Extracted text:
------------------------------
TY - BOOK
T1 - Neutron Scattering Investigations of Correlated Electron Systems and Neutron Instrumentation
AU - Holm, Sonja Lindahl
PY - 2016
Y1 - 2016
N2 - This PhD work has two main topics; one on neutron instrumentations, and one on correlated
electron systems. There have been a total of ten different subprojects. Common to
all the projects is the neutron scattering technique that is presented in the first chapters
of the thesis.
Neutrons are a unique probe for studying the atomic and molecular structure and dynamics
of materials. Even though neutrons are very expensive to produce, the advantages
neutrons provide overshadow the price. As neutrons interact weakly with materials compared
to many other probes, e.g. electrons or photons, it is possible to make a neutron
scattering experiment through sample environment equipment like cryostats or pressure
cells. Another advantage of neutron experiments is that the wavelength and energy of the
neutron match the inter-atomic distances and basic excitations of solid materials. The
scattering cross section varies through the periodic table in a seemingly random fashion.
Neutron scattering offers a unique possibility to study light elements that have relatively
high cross sections.
The first main topic is on neutron instrumentation for the European Spallation Source
(ESS). ESS is currently under construction in Lund, Sweden, and is going to be the first
high powered long pulsed spallation source. The long source pulse calls for long instruments,
and hence new guide designs are being developed. The new instrument designs are
tested using the Monte Carlo ray tracing tool McStas.
Two papers describing the impact of the time structure (pulse length and repetition
frequency) choice for ESS are appended. McStas simulations of a low resolution cold
powder diffractometer and high resolution thermal powder diffractometer with wavelength
frame multiplication have been carried out for 20 different settings of the time structure.
The instrument designs were changed to fit each setting with pulse lengths between 1
ms and 2 ms and repetition frequencies between 10 Hz and 25 Hz. The cold powder
diffractometer was found to perform well with all the different source settings. The thermal
powder diffractometer, however, has a performance five times better for 1 ms pulse length
and 10 Hz than for 2 ms and 25 Hz. For the full suite of 15 generic neutron instruments
a discussion of the figure-of-merit for a full facility is given. In addition, it is noted that
for the simple guide systems used in the simulations, most neutrons reaching the sample
originate from the central spot on the moderator with a radius of 3 cm to 5 cm.
The simulation work on the "guide-split" concept is appended as part of the thesis.
With this concept it is possible to feed several cold neutron instruments with low divergence
on the sample, from the same beam port without notably compromising the neutron flux
at any of the sample positions. Three guide split set-ups have been tested via computer
xiv
simulations in McStas; with two, four, and eight secondary guides with a total length of 150
m. During the optimization, the parameter space was found to have several plateaus with
high brilliance transfer (>90%). A smooth divergence distribution at the sample position
can be obtained by choosing parameters that further this.
------------------------------
Instructions to follow: Reproduce verbatim the passage of the thesis abstract starting at "Neutrons are a" and ending at "high cross sections.".

Rows drawn from a dataset:
------------------------------
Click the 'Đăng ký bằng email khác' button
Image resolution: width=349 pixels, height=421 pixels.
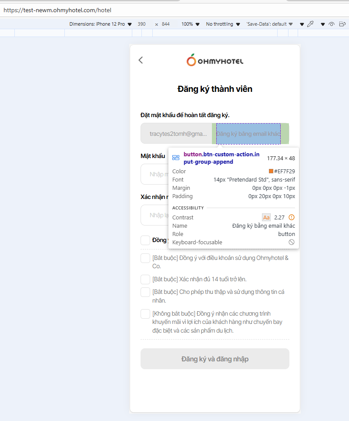click(x=248, y=134)
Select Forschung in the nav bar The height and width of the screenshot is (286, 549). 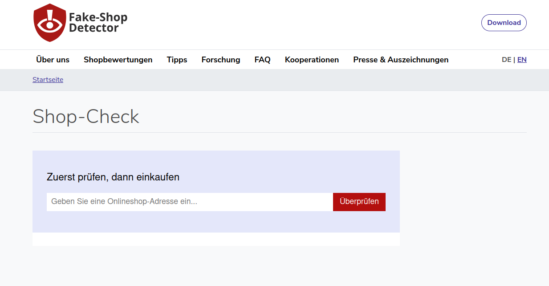point(220,60)
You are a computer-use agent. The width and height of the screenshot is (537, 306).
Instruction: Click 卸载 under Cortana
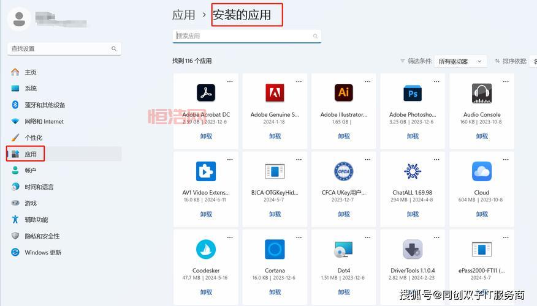click(x=275, y=292)
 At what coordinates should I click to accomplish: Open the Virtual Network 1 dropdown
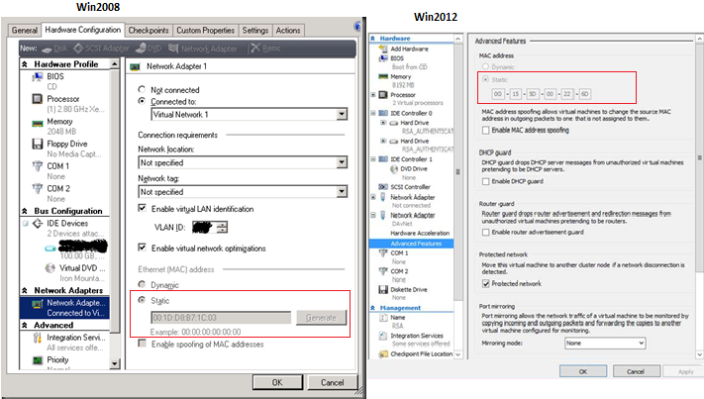click(x=342, y=115)
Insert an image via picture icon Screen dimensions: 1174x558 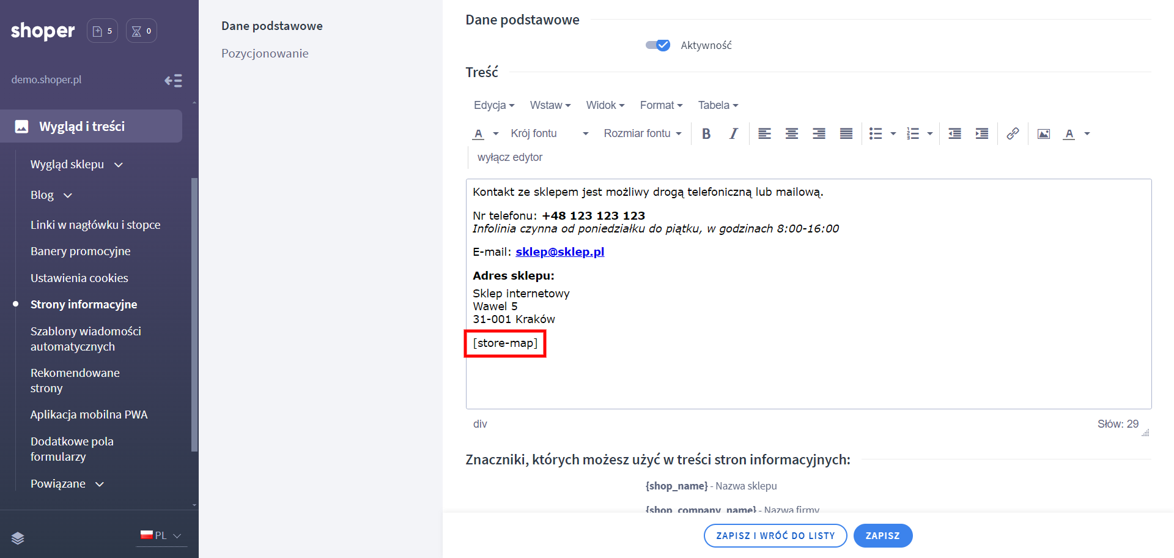pos(1043,134)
------------------------------
Expected output:
Neutrons are a unique probe for studying the atomic and molecular structure and dynamics
of materials. Even though neutrons are very expensive to produce, the advantages
neutrons provide overshadow the price. As neutrons interact weakly with materials compared
to many other probes, e.g. electrons or photons, it is possible to make a neutron
scattering experiment through sample environment equipment like cryostats or pressure
cells. Another advantage of neutron experiments is that the wavelength and energy of the
neutron match the inter-atomic distances and basic excitations of solid materials. The
scattering cross section varies through the periodic table in a seemingly random fashion.
Neutron scattering offers a unique possibility to study light elements that have relatively
high cross sections.